TASK STATEMENT →
Rewrite the items below as a numbered list, leaving out the blank lines.

RECORDS FOR THE EXERCISE →
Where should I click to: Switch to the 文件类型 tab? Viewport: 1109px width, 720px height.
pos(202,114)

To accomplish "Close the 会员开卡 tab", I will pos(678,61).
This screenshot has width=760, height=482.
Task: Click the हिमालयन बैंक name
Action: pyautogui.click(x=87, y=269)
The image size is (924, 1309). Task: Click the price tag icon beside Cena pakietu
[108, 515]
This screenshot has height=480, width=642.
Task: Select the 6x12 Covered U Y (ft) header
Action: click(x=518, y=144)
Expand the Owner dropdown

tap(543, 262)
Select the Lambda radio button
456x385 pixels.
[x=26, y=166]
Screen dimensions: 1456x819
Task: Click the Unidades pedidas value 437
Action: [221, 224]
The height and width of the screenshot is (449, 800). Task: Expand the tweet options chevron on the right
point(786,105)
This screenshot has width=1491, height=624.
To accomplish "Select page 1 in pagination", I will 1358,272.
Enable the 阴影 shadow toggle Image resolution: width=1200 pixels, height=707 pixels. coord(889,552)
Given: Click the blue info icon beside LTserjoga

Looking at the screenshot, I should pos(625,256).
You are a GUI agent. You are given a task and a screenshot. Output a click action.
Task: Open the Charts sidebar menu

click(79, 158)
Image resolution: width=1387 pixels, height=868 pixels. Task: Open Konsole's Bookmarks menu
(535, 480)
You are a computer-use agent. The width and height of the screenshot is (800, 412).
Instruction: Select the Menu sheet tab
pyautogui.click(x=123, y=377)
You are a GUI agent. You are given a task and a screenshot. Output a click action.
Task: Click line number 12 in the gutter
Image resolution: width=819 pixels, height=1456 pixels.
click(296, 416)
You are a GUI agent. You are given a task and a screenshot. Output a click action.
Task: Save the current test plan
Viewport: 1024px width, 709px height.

SOLUTION →
1. Where should I click to: Switch to the 文件类型 tab? Viewport: 1109px width, 720px height.
2. pos(202,114)
3. To accomplish "Close the 会员开卡 tab", I will pos(678,61).
4. This screenshot has width=760, height=482.
5. Task: Click the हिमालयन बैंक name
6. Action: pyautogui.click(x=87, y=269)
7. The image size is (924, 1309). Task: Click the price tag icon beside Cena pakietu
8. [108, 515]
9. This screenshot has height=480, width=642.
10. Task: Select the 6x12 Covered U Y (ft) header
11. Action: click(x=518, y=144)
12. Expand the Owner dropdown
13. tap(543, 262)
14. Select the Lambda radio button
15. 456x385 pixels.
16. [x=26, y=166]
17. Screen dimensions: 1456x819
18. Task: Click the Unidades pedidas value 437
19. Action: [221, 224]
20. The height and width of the screenshot is (449, 800). Task: Expand the tweet options chevron on the right
21. point(786,105)
22. This screenshot has width=1491, height=624.
23. To accomplish "Select page 1 in pagination", I will 1358,272.
24. Enable the 阴影 shadow toggle Image resolution: width=1200 pixels, height=707 pixels. coord(889,552)
25. Given: Click the blue info icon beside LTserjoga
26. Looking at the screenshot, I should pos(625,256).
27. You are a GUI agent. You are given a task and a screenshot. Output a click action.
28. Task: Open the Charts sidebar menu
29. click(79, 158)
30. Image resolution: width=1387 pixels, height=868 pixels. Task: Open Konsole's Bookmarks menu
31. (535, 480)
32. You are a computer-use agent. The width and height of the screenshot is (800, 412).
33. Instruction: Select the Menu sheet tab
34. pyautogui.click(x=123, y=377)
35. You are a GUI agent. You are given a task and a screenshot. Output a click action.
36. Task: Click line number 12 in the gutter
37. Image resolution: width=819 pixels, height=1456 pixels.
38. click(296, 416)
39. You are a GUI agent. You are given a task and a screenshot. Output a click action.
40. Task: Save the current test plan
41. Viewport: 1024px width, 709px height.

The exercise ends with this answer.